В тот же день я уехал из города. До моего прошлогоднего озера было километров сорок по песчано-лесистому проселку, пустынному и диковатому. Стояла неважная для рыбалки погода – тихая, яркая и засушливая, но проселок был еще по-весеннему плотным и легким, и на опушках сосновых подлесков то и дело попадались колонии анемонов. Я остановился на своем прежнем месте. Тут сохранилось всё в целости – обмелевший ровик и колышки для палатки, обуглившиеся рогульки для подвески котелка, голубая развеянная зола кострища, пологий травянистый спуск к озеру, заросший молодой «куриной слепотой», само озеро, кипящее по осокистым закрайкам, – наверно, нерестилась плотва. Я привез с собой для прикорма два целлофановых мешка с пареным горохом и пшеницей, а за наживкой пошел на тот конец озера, – там я знал бабку Звукариху, одиноко жившую в километре от деревни Звукарёвки. Изба ее сидела на самом берегу озера под нависью старых ракит, и на ее крылечном конике алели три большие звезды из фанеры, приколоченные одна над другой, – неукорный знак живым о том, что Звукариха не дождалась с войны трех сыновей. Бабка кормила кур возле крыльца. Она успела загореть и обветриться с лица, – огород, где я обычно добывал червей, был вскопан и разделен на грядки, и там уже выметывал третий лист огуречник и щетинился лук. Я стал спиной к фанерным звездам и поцеловал ее трижды – в щеки и в лоб, и она заплакала, а я достал из сумки и положил ей в фартук килограмм дрожжей: сколько раз просила привезти еще в прошлом году.
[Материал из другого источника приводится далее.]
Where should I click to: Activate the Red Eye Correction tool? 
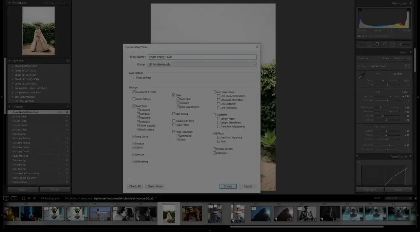point(377,44)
– В следующий раз опять привезу, – сказал я. – Всё слава богу?
– А гоню кой-када, – призналась она, поняв меня правильно. Самогон выходил у ней слабый и кислый, и сбывала она его только хорошим людям по рублю за пол-литра. За прошлое лето я стал для нее этим хорошим человеком. Звукариха спросила, долго ли я тут заживу, сходила в избу и вынесла сизую бутылку с тряпичным кляпом вместо пробки. Пока что мне это не требовалось, но ей, возможно, нужен был рубль, и я с удовольствием достал из кармана тот металлический, что «заработал» утром при перевозке матраца.
– Не карай, не карай! – замахала она руками. – То ж я за дрожди.
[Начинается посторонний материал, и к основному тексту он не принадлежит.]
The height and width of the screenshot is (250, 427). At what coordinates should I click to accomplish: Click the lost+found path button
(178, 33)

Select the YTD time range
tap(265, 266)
– Этот рубль принесет тебе счастье, – сказал я и сам поверил в это. – Ты его спрячь и не трогай, а на Новый год он принесет тебе большое светлое счастье!
Она беспомощно взяла рубль и суеверно поглядела на коник крыльца. Я во второй раз поцеловал ее в лоб и щёки, и она снова заплакала…
А рыба почти не брала. Ни в первую, ни во вторую неделю. Я не брился, и моя борода начала завиваться в колечки. Я мало ел и плохо спал: тут, в одиночестве, во мне еще больше укрепился какой-то смутный страх перед неизбежным приходом в издательство. Я высчитал, когда это должно случиться, и число дня выпало нечетным, невезучим для меня, и было тревожно, что «муж» оказался не просто «мужем» и, как мне тогда подумалось, бухгалтером издательства, а кем-то другим. Погода стояла по-прежнему солнечная и спокойная. В деревне за озером ни днем ни ночью не смолкали петухи, и над моей палаткой в дупле старой осины с рассвета и до темна не затихала дятлиха. Она, наверно, сидела там на яичках и с рассвета и до темна не прерывала почти слитный царапный звук «кти-кти-кти». В нем была какая-то машинная неумолимость, бесстрастность и самозабвение, и он стучал мне в темя, как поклев. По кустам и деревьям, не отлучаясь далеко от осины, всё время сновал дятел, – искал корм. Когда он подлетал к дуплу, в звуке «кти-кти-кти» возникал мгновенный перебой, тут же возобновлявшийся и сгонявший дятла с осины. Безгласный, остервенелый и яркий, он целыми днями метался тут как огненный осколок, и я возненавидел дятлиху и не мог постичь, как дятел выносил эту свою каторжную жизнь. Я попробовал подвешивать на сучья ольхи толстых малиновых выползков, – такого вполне хватало, чтобы она заткнулась там в дупле хотя бы на полчаса, но выползки не привлекали дятла. Однажды он пропал. Его не было минуту, две, три и четыре, а «кти-кти-кти» к тому времени превратилось в пульсирующий болью незримый буравчик, проникавший сквозь темя в сердце, и я пошел на розыски дятла. Он сидел рядом с осиной на теневой стороне сосны, загородившись ею и прижавшись к коре. У него был разинут клюв и распластаны крылья – отдыхал. Я тогда решил, что смогу написать еще вторую повесть, что жизнь – это черт знает что такое, хорошее, конечно, и что мне надо много работать и лишь изредка прятаться от нее, чтобы набираться сил к встрече с неизбежным…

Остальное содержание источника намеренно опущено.